◆ **Task objective**
Rewrite the rows below, replacing "info icon" with "information icon" and leaving everything else unchanged. Omit the pictures from your version.

◆ **Extracted records**
****************************************

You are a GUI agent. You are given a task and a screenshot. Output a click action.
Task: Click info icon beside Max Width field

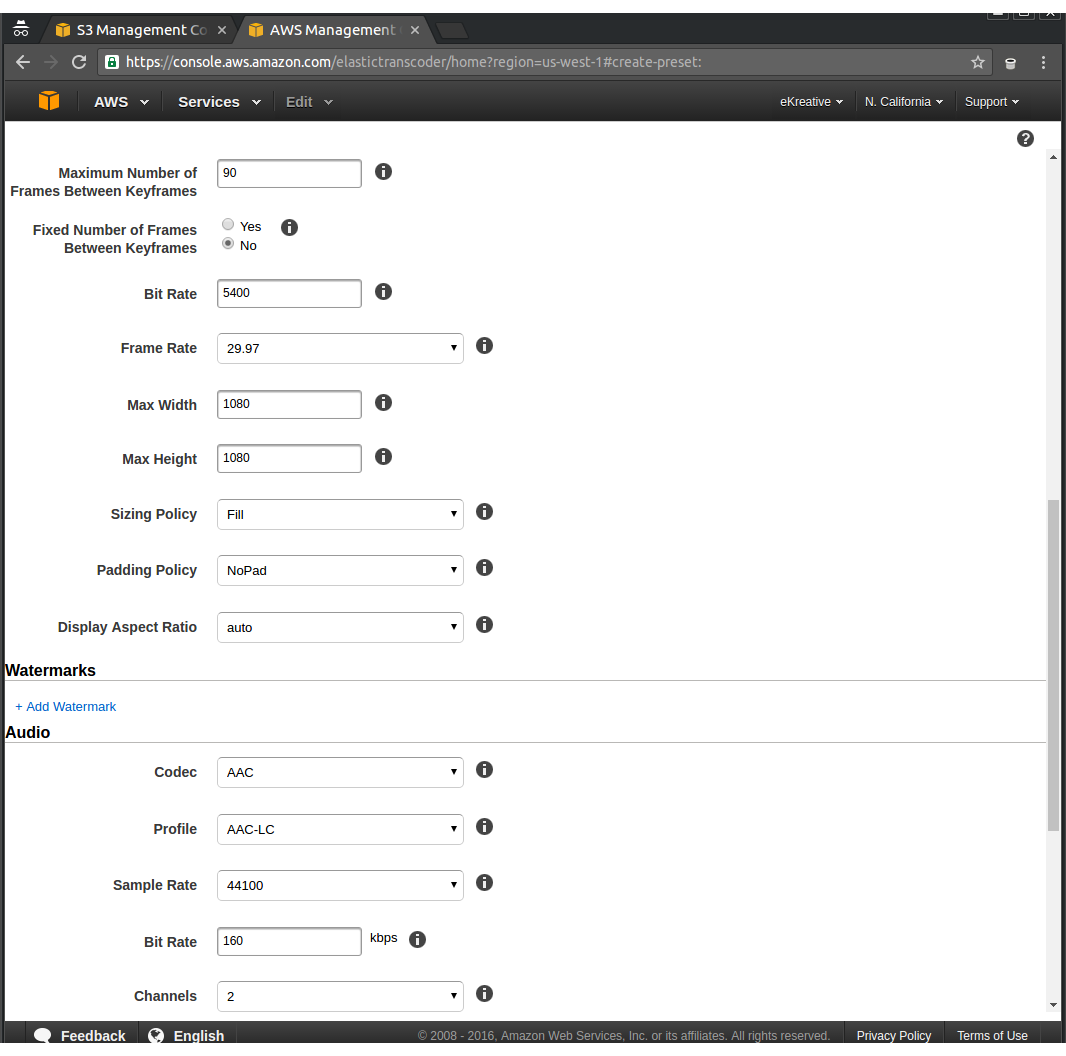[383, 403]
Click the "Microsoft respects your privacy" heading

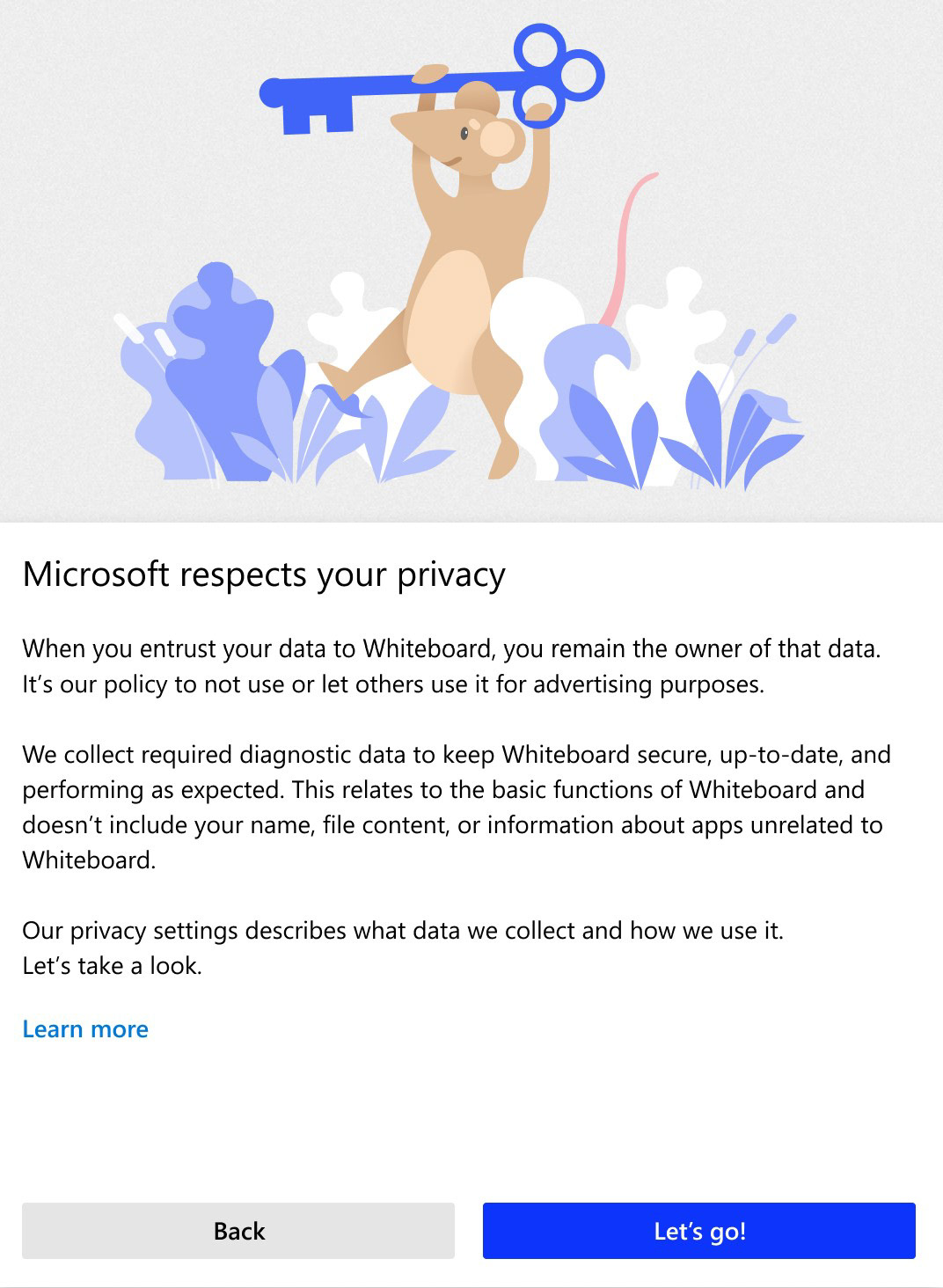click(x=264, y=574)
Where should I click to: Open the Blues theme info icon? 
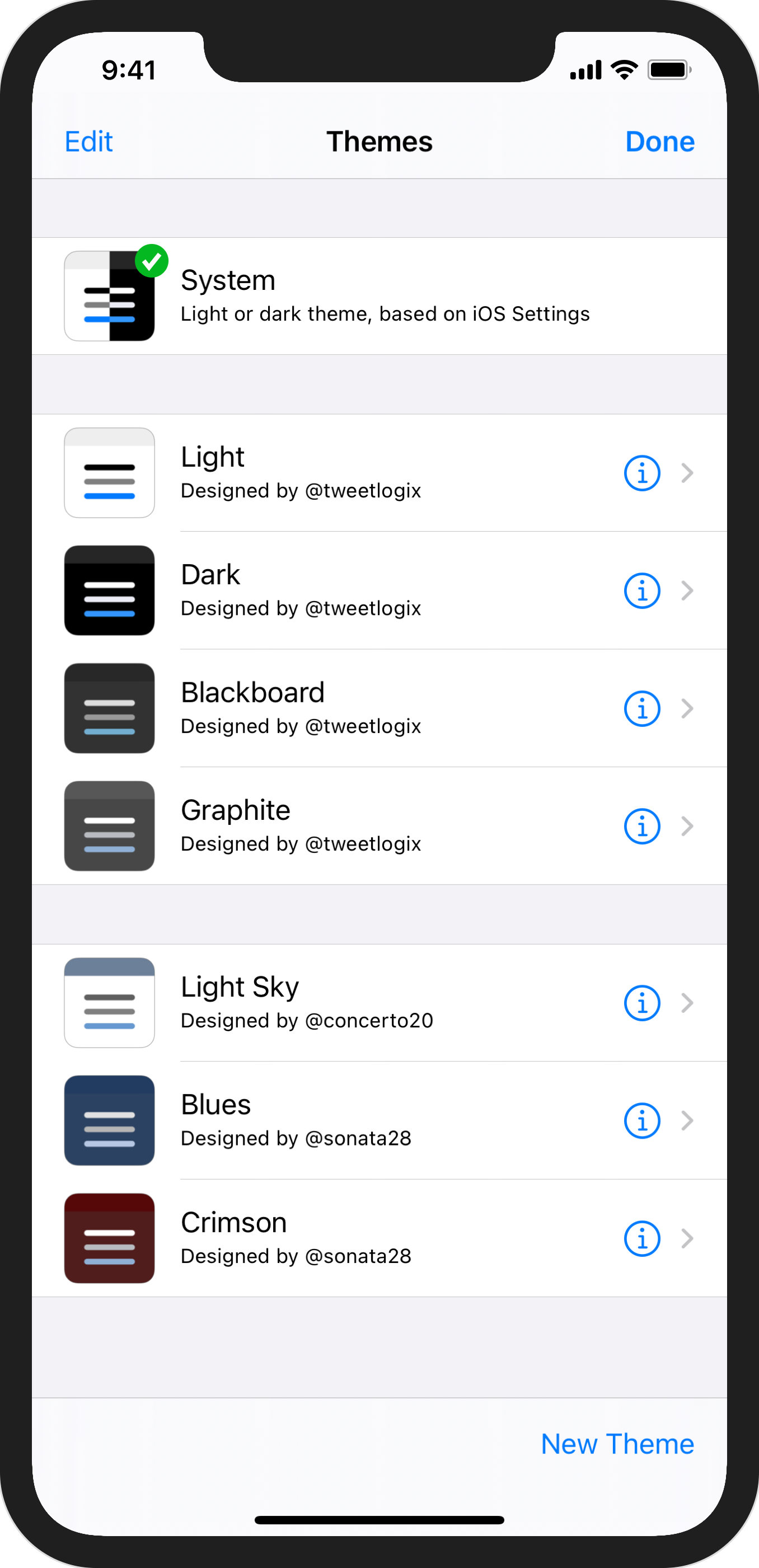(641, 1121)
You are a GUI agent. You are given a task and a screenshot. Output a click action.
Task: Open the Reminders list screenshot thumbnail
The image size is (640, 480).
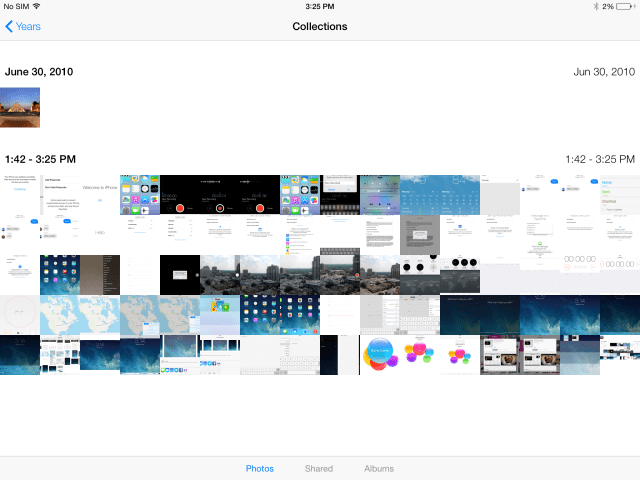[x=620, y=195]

****************************************

◆ **Written response**
You are a GUI agent. You are given a task and a screenshot. Output a click action.
Task: Click information icon beside Max Width field

[383, 403]
Click the "Microsoft respects your privacy" heading

click(x=264, y=574)
Where should I click to: Open the Blues theme information icon? 
(641, 1121)
You are a GUI agent. You are given a task and a screenshot. Output a click action.
Task: Open the Reminders list screenshot thumbnail
The image size is (640, 480).
[x=620, y=195]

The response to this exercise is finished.